ECNL experts are joining RightsCon 2026 to connect with a global community of human rights advocates, academics, journalists and policymakers shaping the future of digital rights and freedoms. See below the list of sessions we are (co)-hosting and find out how we want to ensure that human rights are embedded into the way technologies are developed and used.
All session times are shown in local time.
5 May 2026
From digital authoritarianism to collective action: Global South–Global North partnerships to strengthen the enabling environment for civil society and digital rights
9:00-12:00 | In-person | Private event (Invite only)
ECNL role: participant, organised as part of the CADE project.
Across regions of the Global South, civil society organisations are operating in increasingly restrictive digital environments, marked by internet shutdowns, mass surveillance, online harassment, and the steady erosion of the enabling environment for civil society. At the same time, digital authoritarian practices are no longer confined to specific regions: with transatlantic cooperation under strain, similar challenges are increasingly shaping digital governance debates across the European Union, the United States, and the wider Global North. In this context, organisations in the Global North often seek to engage with responses to digital authoritarianism, yet frequently lack sustained, trust-based channels for collaboration and mutual learning with actors working on the ground. This session responds to this gap by creating a structured, non-hierarchical space for Global South and Global North organisations to exchange experiences grounded on national contexts and best practices on how to counter digital authoritarian measures.
7 May 2026
Expert consultation on online associations to support the UN Human Rights Committee's development of General Comment 38
11:30-13:30 | In-person | Private event (invite only)
ECNL role: co-organiser and moderator together with ICNL.
Enough theater! Lessons learned for transformative stakeholder engagement in AI
15:15-16:15 | In-person | Room A106
ECNL role: host
This workshop introduces ECNL's revised Framework for Meaningful Engagement in AI, building on pilots with Discord and Amsterdam. It examines real-world AI applications and how multi-stakeholder collaboration can be embedded throughout the AI development lifecycle, from design to deployment. The session brings together technologists, civil society advocates, and policymakers to develop practical strategies for stakeholder engagement in AI (including advanced AI systems/"frontier AI").

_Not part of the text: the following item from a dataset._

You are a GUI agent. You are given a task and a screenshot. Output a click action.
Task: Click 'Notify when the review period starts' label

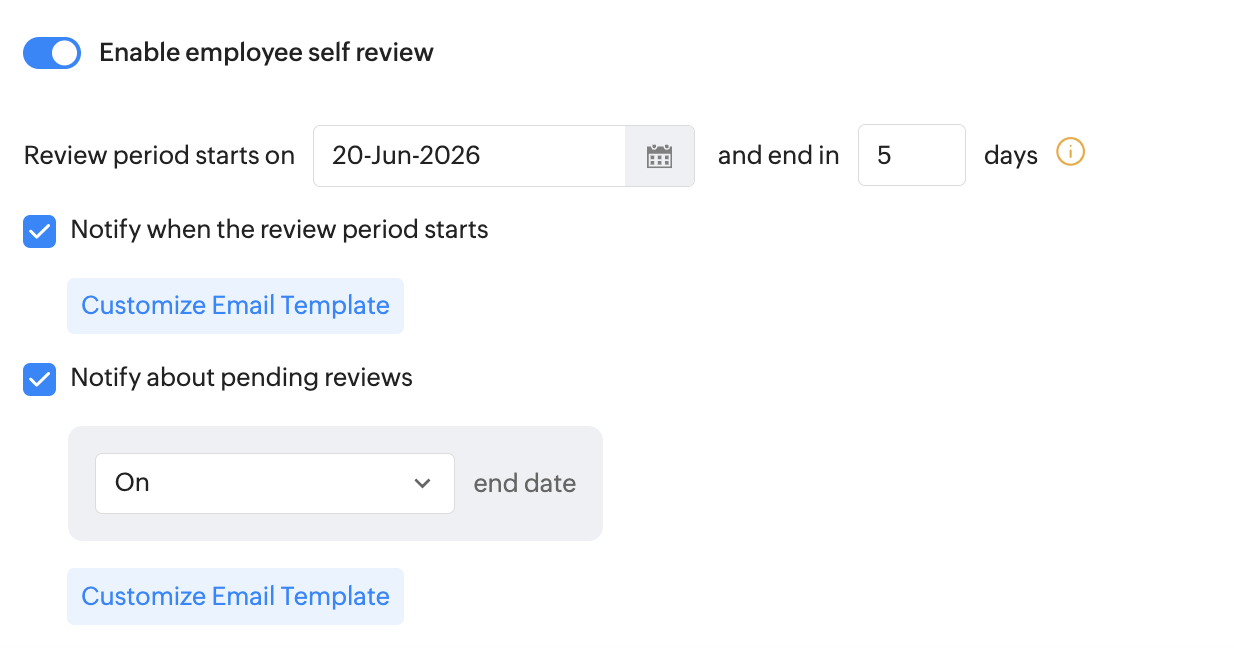click(279, 230)

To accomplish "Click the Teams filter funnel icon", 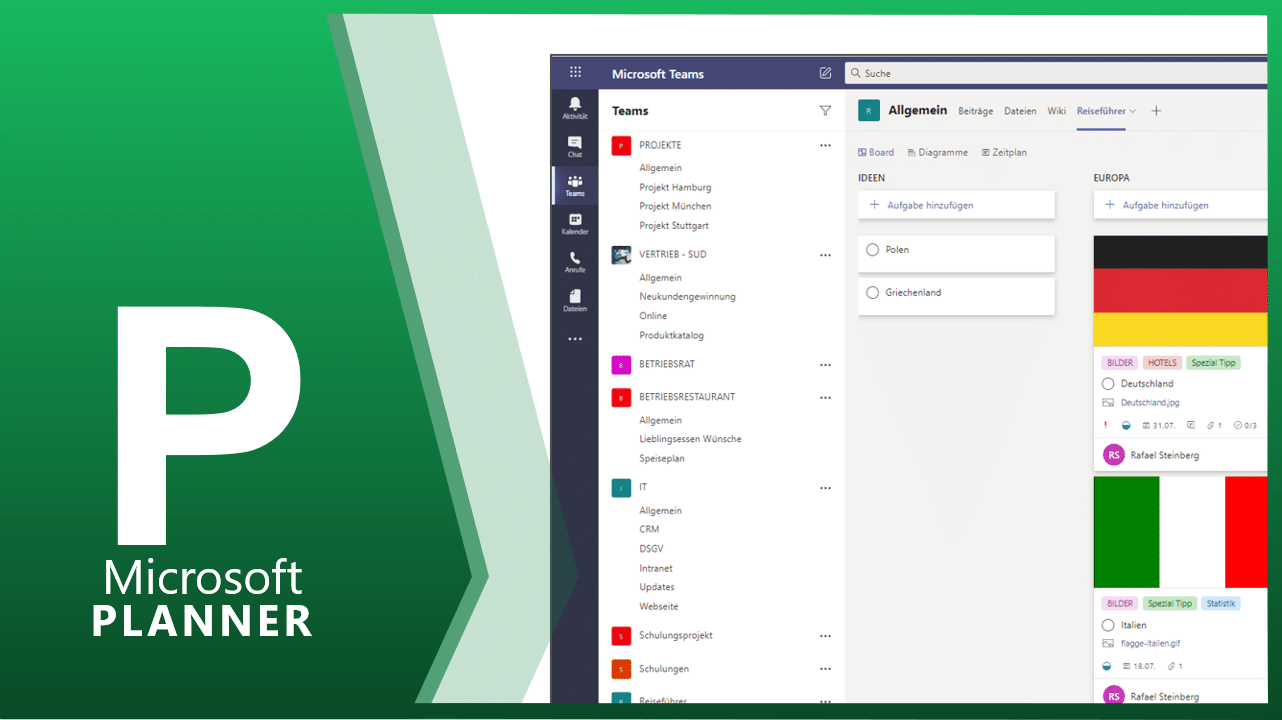I will pos(825,111).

Who controls the agents? Building human rights into AI’s next frontier
12:45-13:45 | In-person | Room 1
Agentic AI systems are being rapidly deployed globally despite being shaped primarily by a Silicon Valley, Global North perspective, with marginalized communities and the Global Majority bearing disproportionate risks. The session explores how to align AI agents with human rights and social justice by examining safeguards, open-source alternatives, and mechanisms to give at-risk communities a genuine voice in shaping these systems throughout their lifecycle. Through interactive exercises, participants will map risks, identify mitigation measures, and co-create principles aimed at producing transparent, accountable, and rights-respecting AI guidance for developers, policymakers, and civil society.
8 May 2026
From the margins to the table: civil society pathways into closed governance spaces
14:00 - 15:00 | Hybrid roundtable
ECNL role: co-organiser with Forus as part of the CADE project.
Civil society has played a foundational role in shaping the internet. Yet, its influence on bodies designing critical technical standards that impact human rights (such as IETF, ICANN, ITU) remains fragmented and skewed toward the Global North. Research conducted by the CADE project confirms persistent barriers to participation, e.g. funding, language access, procedural complexity. This session will enable participants to learn from experiences in these and other processes that can be challenging to navigate, and co-develop strategies for embedding human rights and civil society perspectives in closed spaces.